BEGIN GIVEN DATA

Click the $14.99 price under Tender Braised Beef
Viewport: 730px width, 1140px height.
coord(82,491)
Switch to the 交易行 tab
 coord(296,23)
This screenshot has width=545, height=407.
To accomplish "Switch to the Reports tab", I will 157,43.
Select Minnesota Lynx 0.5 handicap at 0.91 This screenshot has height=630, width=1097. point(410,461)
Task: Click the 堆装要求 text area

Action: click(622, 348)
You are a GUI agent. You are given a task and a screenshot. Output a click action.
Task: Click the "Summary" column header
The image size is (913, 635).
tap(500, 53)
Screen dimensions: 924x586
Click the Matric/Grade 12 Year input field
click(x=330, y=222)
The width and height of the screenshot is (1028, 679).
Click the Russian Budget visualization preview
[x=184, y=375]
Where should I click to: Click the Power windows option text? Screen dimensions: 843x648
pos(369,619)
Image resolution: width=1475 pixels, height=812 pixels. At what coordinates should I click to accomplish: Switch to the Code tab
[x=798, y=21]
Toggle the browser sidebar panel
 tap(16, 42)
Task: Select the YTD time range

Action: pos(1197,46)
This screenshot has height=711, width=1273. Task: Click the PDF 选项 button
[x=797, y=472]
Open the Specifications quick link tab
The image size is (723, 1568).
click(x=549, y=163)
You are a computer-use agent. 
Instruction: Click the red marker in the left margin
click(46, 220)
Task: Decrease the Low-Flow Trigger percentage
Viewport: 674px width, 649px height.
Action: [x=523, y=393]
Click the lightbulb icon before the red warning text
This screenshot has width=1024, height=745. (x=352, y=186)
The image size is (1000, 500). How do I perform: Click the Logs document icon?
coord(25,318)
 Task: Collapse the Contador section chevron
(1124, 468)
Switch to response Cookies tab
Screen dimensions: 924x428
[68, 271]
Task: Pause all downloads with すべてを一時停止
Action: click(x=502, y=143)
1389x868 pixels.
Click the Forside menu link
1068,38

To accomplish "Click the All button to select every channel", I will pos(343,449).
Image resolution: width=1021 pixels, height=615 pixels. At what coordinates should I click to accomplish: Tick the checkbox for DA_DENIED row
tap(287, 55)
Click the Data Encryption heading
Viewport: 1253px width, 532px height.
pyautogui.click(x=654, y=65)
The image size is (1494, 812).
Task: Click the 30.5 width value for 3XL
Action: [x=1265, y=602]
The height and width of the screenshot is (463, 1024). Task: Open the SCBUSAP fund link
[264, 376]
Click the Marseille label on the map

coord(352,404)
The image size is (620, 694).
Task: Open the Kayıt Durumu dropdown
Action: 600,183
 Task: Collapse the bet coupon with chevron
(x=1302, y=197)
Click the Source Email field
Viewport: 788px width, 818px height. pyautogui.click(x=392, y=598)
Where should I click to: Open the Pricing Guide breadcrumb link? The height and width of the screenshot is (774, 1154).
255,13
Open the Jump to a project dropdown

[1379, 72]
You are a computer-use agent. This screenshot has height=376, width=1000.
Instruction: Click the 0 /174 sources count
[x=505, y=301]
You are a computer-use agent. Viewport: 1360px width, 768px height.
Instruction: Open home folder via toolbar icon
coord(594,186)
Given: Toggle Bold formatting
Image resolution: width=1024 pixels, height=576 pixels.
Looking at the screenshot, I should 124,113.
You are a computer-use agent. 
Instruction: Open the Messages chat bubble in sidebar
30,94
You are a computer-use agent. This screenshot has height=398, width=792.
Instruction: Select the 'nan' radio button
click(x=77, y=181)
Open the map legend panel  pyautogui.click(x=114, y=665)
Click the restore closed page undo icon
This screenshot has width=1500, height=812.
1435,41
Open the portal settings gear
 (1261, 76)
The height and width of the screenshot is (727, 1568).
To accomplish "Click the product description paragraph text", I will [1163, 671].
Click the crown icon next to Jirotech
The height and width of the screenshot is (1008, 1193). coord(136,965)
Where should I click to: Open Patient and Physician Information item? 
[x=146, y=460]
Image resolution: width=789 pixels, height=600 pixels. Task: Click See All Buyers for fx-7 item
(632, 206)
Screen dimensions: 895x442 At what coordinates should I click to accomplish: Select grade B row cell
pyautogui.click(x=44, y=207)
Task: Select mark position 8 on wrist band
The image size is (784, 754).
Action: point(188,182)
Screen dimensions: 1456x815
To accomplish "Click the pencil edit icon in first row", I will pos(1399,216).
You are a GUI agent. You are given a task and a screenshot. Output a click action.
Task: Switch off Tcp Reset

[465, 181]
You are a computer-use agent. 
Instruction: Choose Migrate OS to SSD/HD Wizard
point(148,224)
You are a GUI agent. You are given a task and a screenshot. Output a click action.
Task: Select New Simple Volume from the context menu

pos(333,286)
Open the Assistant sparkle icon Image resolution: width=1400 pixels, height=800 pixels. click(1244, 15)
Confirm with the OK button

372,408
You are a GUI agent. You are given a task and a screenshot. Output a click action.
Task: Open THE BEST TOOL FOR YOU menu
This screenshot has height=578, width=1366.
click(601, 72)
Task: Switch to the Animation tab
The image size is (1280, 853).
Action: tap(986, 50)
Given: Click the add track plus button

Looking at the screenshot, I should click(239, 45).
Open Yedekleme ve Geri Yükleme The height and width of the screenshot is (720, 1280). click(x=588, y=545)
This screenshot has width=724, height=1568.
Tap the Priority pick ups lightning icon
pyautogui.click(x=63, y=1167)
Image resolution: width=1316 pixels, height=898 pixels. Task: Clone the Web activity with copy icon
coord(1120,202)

END GIVEN DATA

## WHAT YOU HAVE TO DO
Would you restate the material word for word, leaving nothing out?

## OUTPUT FOR THIS EXERCISE
Click the $14.99 price under Tender Braised Beef
Viewport: 730px width, 1140px height.
coord(82,491)
Switch to the 交易行 tab
 coord(296,23)
This screenshot has width=545, height=407.
To accomplish "Switch to the Reports tab", I will 157,43.
Select Minnesota Lynx 0.5 handicap at 0.91 This screenshot has height=630, width=1097. point(410,461)
Task: Click the 堆装要求 text area

Action: click(622, 348)
You are a GUI agent. You are given a task and a screenshot. Output a click action.
Task: Click the "Summary" column header
The image size is (913, 635).
tap(500, 53)
Screen dimensions: 924x586
Click the Matric/Grade 12 Year input field
click(x=330, y=222)
The width and height of the screenshot is (1028, 679).
Click the Russian Budget visualization preview
[x=184, y=375]
Where should I click to: Click the Power windows option text? Screen dimensions: 843x648
pos(369,619)
Image resolution: width=1475 pixels, height=812 pixels. At what coordinates should I click to accomplish: Switch to the Code tab
[x=798, y=21]
Toggle the browser sidebar panel
 tap(16, 42)
Task: Select the YTD time range

Action: pos(1197,46)
This screenshot has height=711, width=1273. Task: Click the PDF 选项 button
[x=797, y=472]
Open the Specifications quick link tab
The image size is (723, 1568).
click(x=549, y=163)
You are a computer-use agent. 
Instruction: Click the red marker in the left margin
click(46, 220)
Task: Decrease the Low-Flow Trigger percentage
Viewport: 674px width, 649px height.
Action: [x=523, y=393]
Click the lightbulb icon before the red warning text
This screenshot has width=1024, height=745. (x=352, y=186)
The image size is (1000, 500). How do I perform: Click the Logs document icon?
coord(25,318)
 Task: Collapse the Contador section chevron
(1124, 468)
Switch to response Cookies tab
Screen dimensions: 924x428
[68, 271]
Task: Pause all downloads with すべてを一時停止
Action: click(x=502, y=143)
1389x868 pixels.
Click the Forside menu link
1068,38

To accomplish "Click the All button to select every channel", I will pos(343,449).
Image resolution: width=1021 pixels, height=615 pixels. At what coordinates should I click to accomplish: Tick the checkbox for DA_DENIED row
tap(287, 55)
Click the Data Encryption heading
Viewport: 1253px width, 532px height.
pyautogui.click(x=654, y=65)
The image size is (1494, 812).
Task: Click the 30.5 width value for 3XL
Action: [x=1265, y=602]
The height and width of the screenshot is (463, 1024). Task: Open the SCBUSAP fund link
[264, 376]
Click the Marseille label on the map

coord(352,404)
The image size is (620, 694).
Task: Open the Kayıt Durumu dropdown
Action: 600,183
 Task: Collapse the bet coupon with chevron
(x=1302, y=197)
Click the Source Email field
Viewport: 788px width, 818px height. pyautogui.click(x=392, y=598)
Where should I click to: Open the Pricing Guide breadcrumb link? The height and width of the screenshot is (774, 1154).
255,13
Open the Jump to a project dropdown

[1379, 72]
You are a computer-use agent. This screenshot has height=376, width=1000.
Instruction: Click the 0 /174 sources count
[x=505, y=301]
You are a computer-use agent. Viewport: 1360px width, 768px height.
Instruction: Open home folder via toolbar icon
coord(594,186)
Given: Toggle Bold formatting
Image resolution: width=1024 pixels, height=576 pixels.
Looking at the screenshot, I should 124,113.
You are a computer-use agent. 
Instruction: Open the Messages chat bubble in sidebar
30,94
You are a computer-use agent. This screenshot has height=398, width=792.
Instruction: Select the 'nan' radio button
click(x=77, y=181)
Open the map legend panel  pyautogui.click(x=114, y=665)
Click the restore closed page undo icon
This screenshot has width=1500, height=812.
1435,41
Open the portal settings gear
 (1261, 76)
The height and width of the screenshot is (727, 1568).
To accomplish "Click the product description paragraph text", I will [1163, 671].
Click the crown icon next to Jirotech
The height and width of the screenshot is (1008, 1193). coord(136,965)
Where should I click to: Open Patient and Physician Information item? 
[x=146, y=460]
Image resolution: width=789 pixels, height=600 pixels. Task: Click See All Buyers for fx-7 item
(632, 206)
Screen dimensions: 895x442 At what coordinates should I click to accomplish: Select grade B row cell
pyautogui.click(x=44, y=207)
Task: Select mark position 8 on wrist band
The image size is (784, 754).
Action: point(188,182)
Screen dimensions: 1456x815
To accomplish "Click the pencil edit icon in first row", I will pos(1399,216).
You are a GUI agent. You are given a task and a screenshot. Output a click action.
Task: Switch off Tcp Reset

[465, 181]
You are a computer-use agent. 
Instruction: Choose Migrate OS to SSD/HD Wizard
point(148,224)
You are a GUI agent. You are given a task and a screenshot. Output a click action.
Task: Select New Simple Volume from the context menu

pos(333,286)
Open the Assistant sparkle icon Image resolution: width=1400 pixels, height=800 pixels. click(1244, 15)
Confirm with the OK button

372,408
You are a GUI agent. You are given a task and a screenshot. Output a click action.
Task: Open THE BEST TOOL FOR YOU menu
This screenshot has height=578, width=1366.
click(601, 72)
Task: Switch to the Animation tab
The image size is (1280, 853).
Action: tap(986, 50)
Given: Click the add track plus button

Looking at the screenshot, I should click(239, 45).
Open Yedekleme ve Geri Yükleme The height and width of the screenshot is (720, 1280). click(x=588, y=545)
This screenshot has width=724, height=1568.
Tap the Priority pick ups lightning icon
pyautogui.click(x=63, y=1167)
Image resolution: width=1316 pixels, height=898 pixels. Task: Clone the Web activity with copy icon
coord(1120,202)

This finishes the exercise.